───── SELECTED EXCERPT

And I then set up my first film for Brian, which was the one in Kurdistan, the Dervishes film. And we each were sort of allocated a director to work to initially, so I worked with Brian to do the Kurdish film. Chris then worked with Melissa, and she set up her first Masai film, which Chris directed. That was his first film there. And Angela worked with Charlie Nairn, who directed one in Kataragama, in Sri Lanka. They were the first three that we did as that unit.

Obviously, you were employed as an anthropologist, did you get any training though in order to help you translate your subject matter into what would make a good film? Did anybody kind of give you that guidance? 

No, not initially. Initially, the whole sort of ethos of the series was that we would, or Melissa and I, and Angela at that time, would pop off to the field. I mean it was a wonderful period because we had the luxury of time, which, of course, evaporated really later on. So we would go off for weeks on end and set up a film without really knowing what it needed as a filmmaker, and then the film team would come along and we would join the film team, and we would liaise while filming. And filming then, probably about five or six weeks at a time, we would have for the film period. And then we would go back and we would help the director in the edit, translating, sorting things out, etc., interpreting, whatever. And so that whole period, we’re probably talking about two, three, four, five, almost up to six months a film.

──────────

OBJECTIVE 1 - Rewrite the interview excerpt between "And I then set" and "as that unit.", inclusive, replacing "Masai" with "Maasai".
OBJECTIVE 2 - Carry the interview about setting up the anthropological films forward from its final sentence.

───── COLLECTED DATA

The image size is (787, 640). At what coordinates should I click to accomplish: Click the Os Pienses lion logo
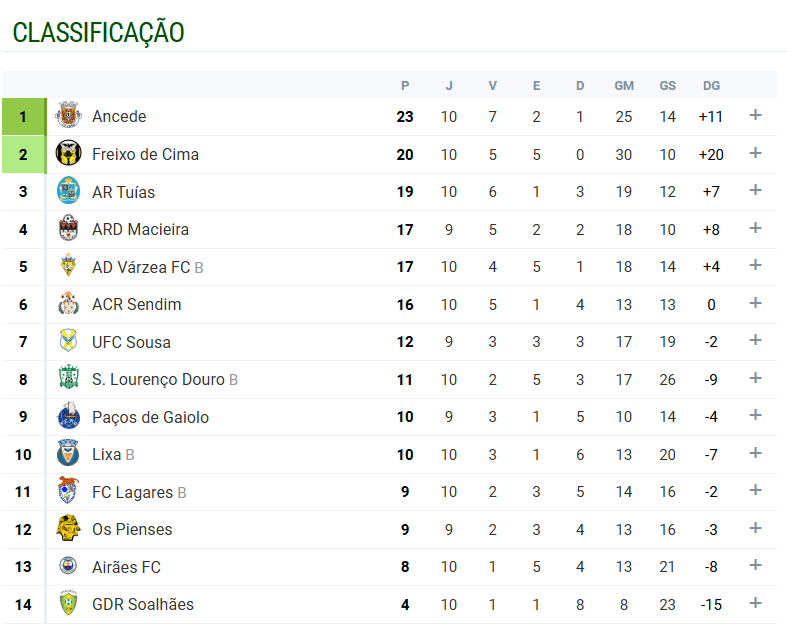pos(68,529)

──────────

TASK RESULT 1 -
And I then set up my first film for Brian, which was the one in Kurdistan, the Dervishes film. And we each were sort of allocated a director to work to initially, so I worked with Brian to do the Kurdish film. Chris then worked with Melissa, and she set up her first Maasai film, which Chris directed. That was his first film there. And Angela worked with Charlie Nairn, who directed one in Kataragama, in Sri Lanka. They were the first three that we did as that unit.

TASK RESULT 2 -
So, the first films that I did, first with Brian, then I did one with Leslie on the Mursi, and then I did one with Charlie Nairn up in Afghanistan, they were the first three. 

Andre Singer describes his director’s training

I then got frustrated and said, “I really want to make these myself.” You know, I’ve now learnt enough about what it takes to want to make these kinds of films rather than just keep feeding another director each time. And unlike Chris, who went straight into directing because he had done current affairs and a little bit of World in Action and so on, I applied for the directors’ training course at Granada. And that must have been in ‘75, ‘76, something like that. 

And I was interviewed then up in Manchester by Denis Forman and another panel. I can’t remember who else was on the panel. I think Leslie was one of the panel as well, but certainly Denis Forman. And it’s stuck in my mind ever since, because his leading question to me was, “Andre, why, because you’re an anthropologist, do you think that will enable you to be a filmmaker?” And not usually being very fast with the repartee, that was the one answer that I came up with, basically, I suppose, because I really believed it, which worked, which was, “Why do you think because I’m an anthropologist, I wouldn’t make a filmmaker?” And he had no answer to that.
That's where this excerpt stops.